So Many Ways to Get the Boot

So Many Ways to Get the Boot

The Story of Seniors Tossed Out of their Communities

Over the seven years that my parents have lived in senior communities, I’ve witnessed various creative ways to oust residents.  Despite the number of notches on our eviction belt, each experience has been stressful and the mere idea of being forced out again causes anxiety. 

I must admit, the first forced exit caught us by surprise. Mom and Dad lived in a secure assisted living facility, their first senior community complex.  It was a faith-based community that my parents quickly called home.  They liked everything about it - the food, their apartment and especially Bible study and other Christian activities.  

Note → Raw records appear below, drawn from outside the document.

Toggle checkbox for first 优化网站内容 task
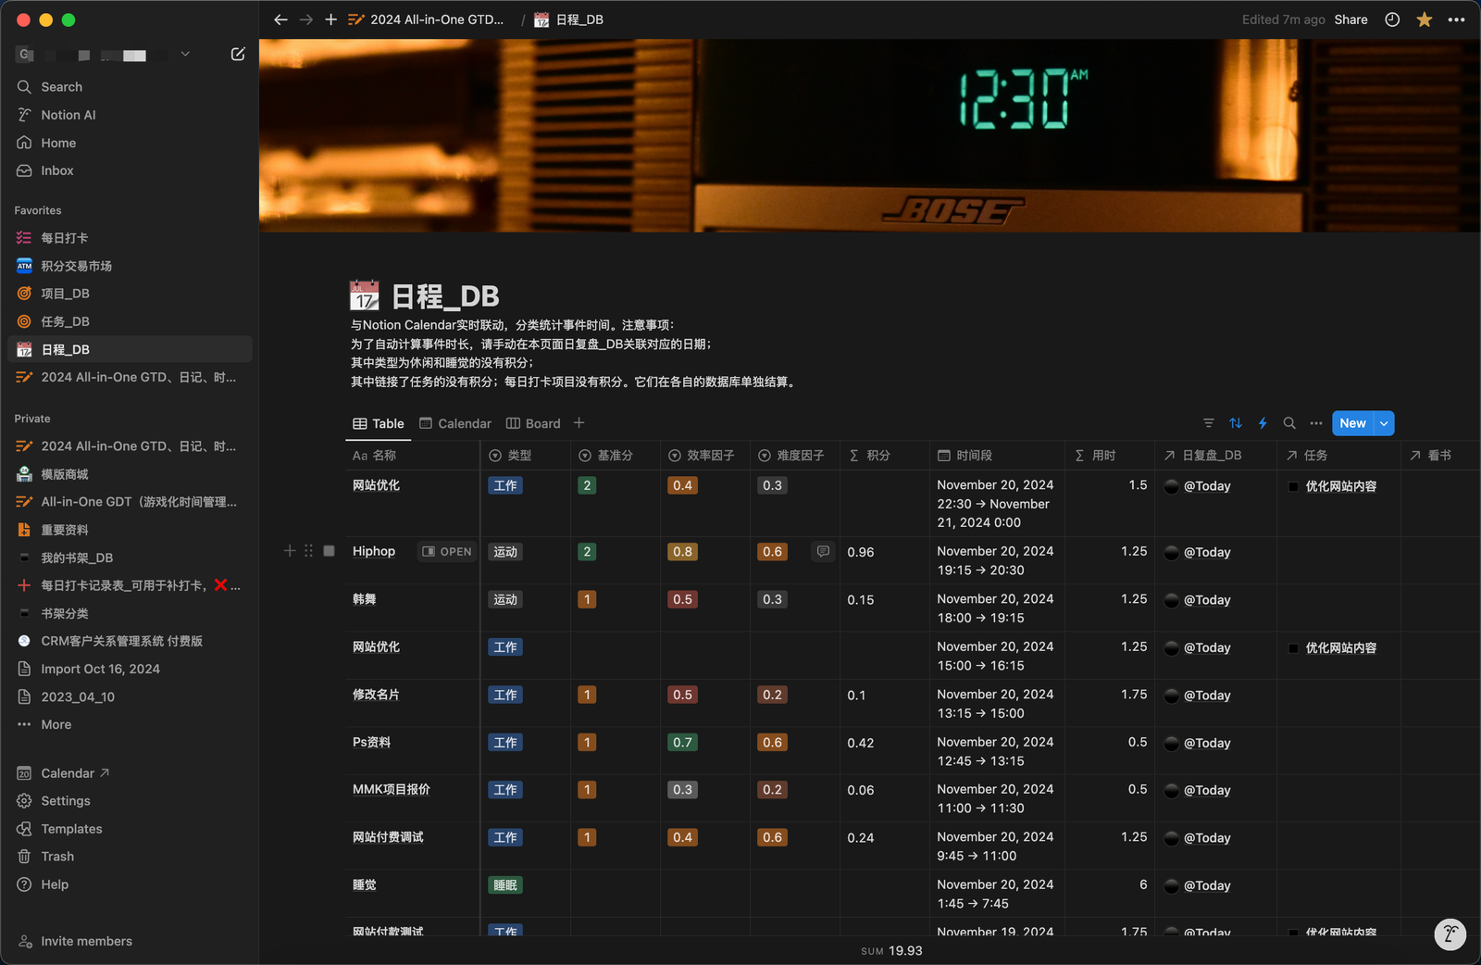click(1293, 486)
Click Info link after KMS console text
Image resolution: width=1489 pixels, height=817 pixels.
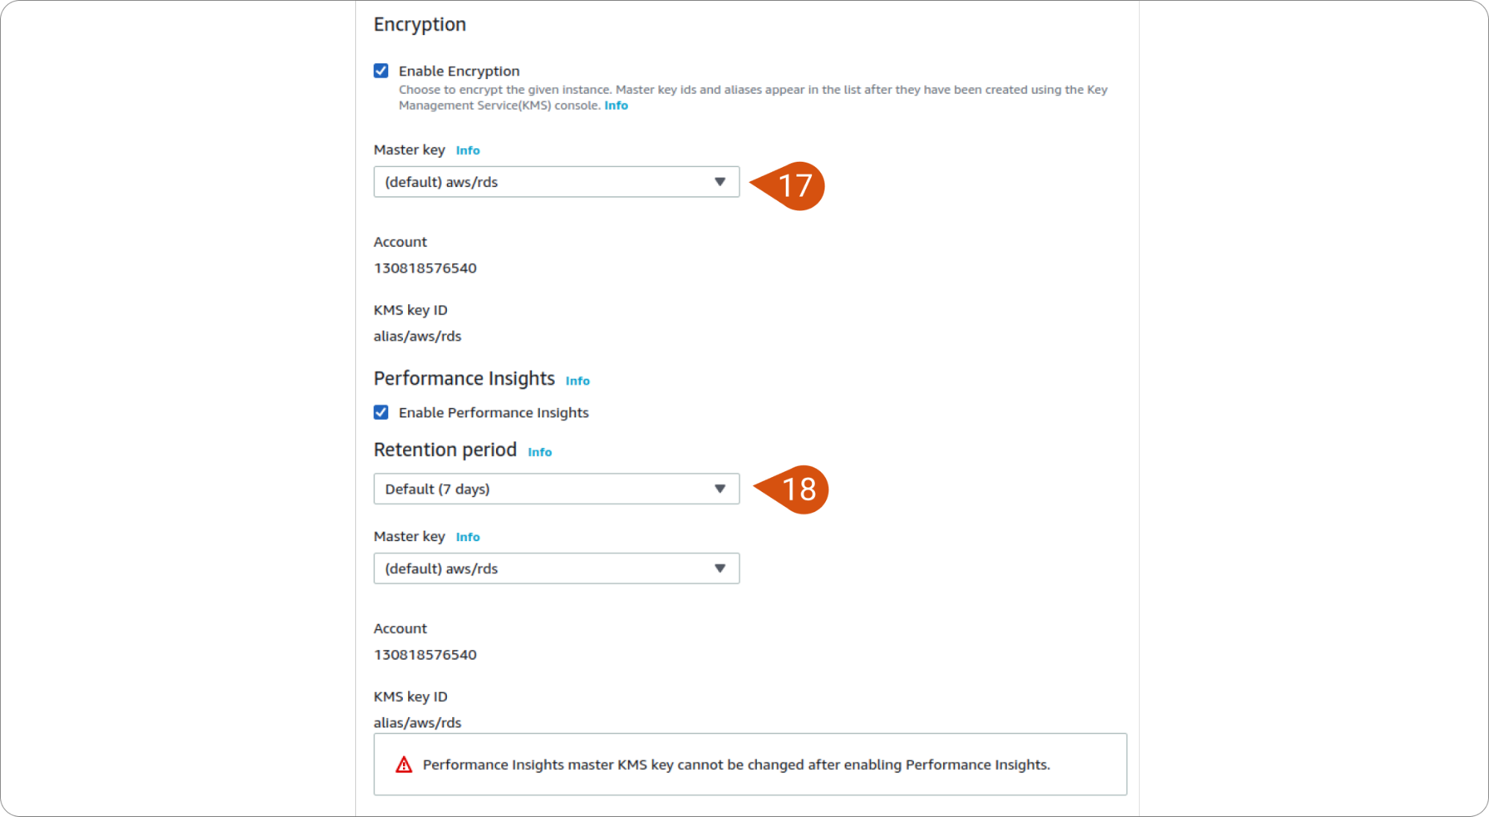pyautogui.click(x=616, y=106)
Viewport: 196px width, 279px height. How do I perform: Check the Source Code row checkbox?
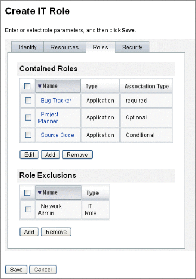point(28,135)
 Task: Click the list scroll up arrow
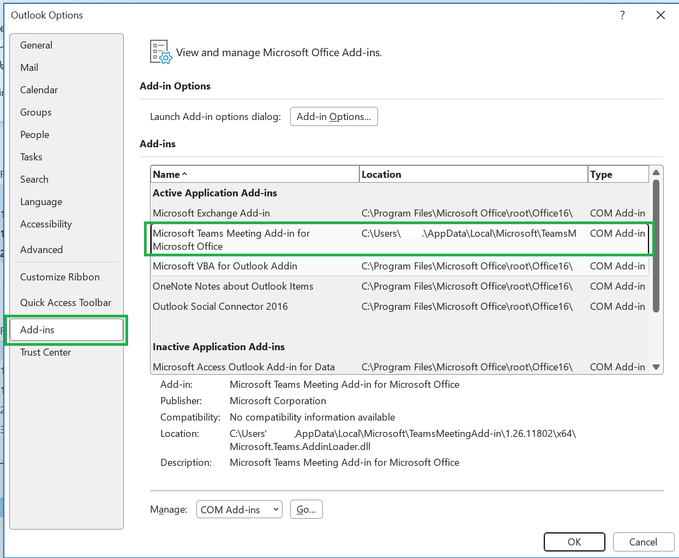tap(656, 173)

All was well until it wasn’t. Mom got sick, went into the hospital and was discharged to rehab. Thinking she would return to her apartment with Dad after rehab, we selected the faith-based community’s skilled nursing facility where she spent a month. At the end of the 30-day Medicare-covered period, community leadership told me Mom was banned from her apartment. Just like that, I was thrust into a rushed senior community search process. 

After another hospital and rehab stay, Mom had pretty serious physical health issues that became the focus of our new apartment search. My parents’ next community had to be equipped to handle her medical needs. The community also needed to be appropriate for dementia residents because she and Dad, though high functioning, had dementia.  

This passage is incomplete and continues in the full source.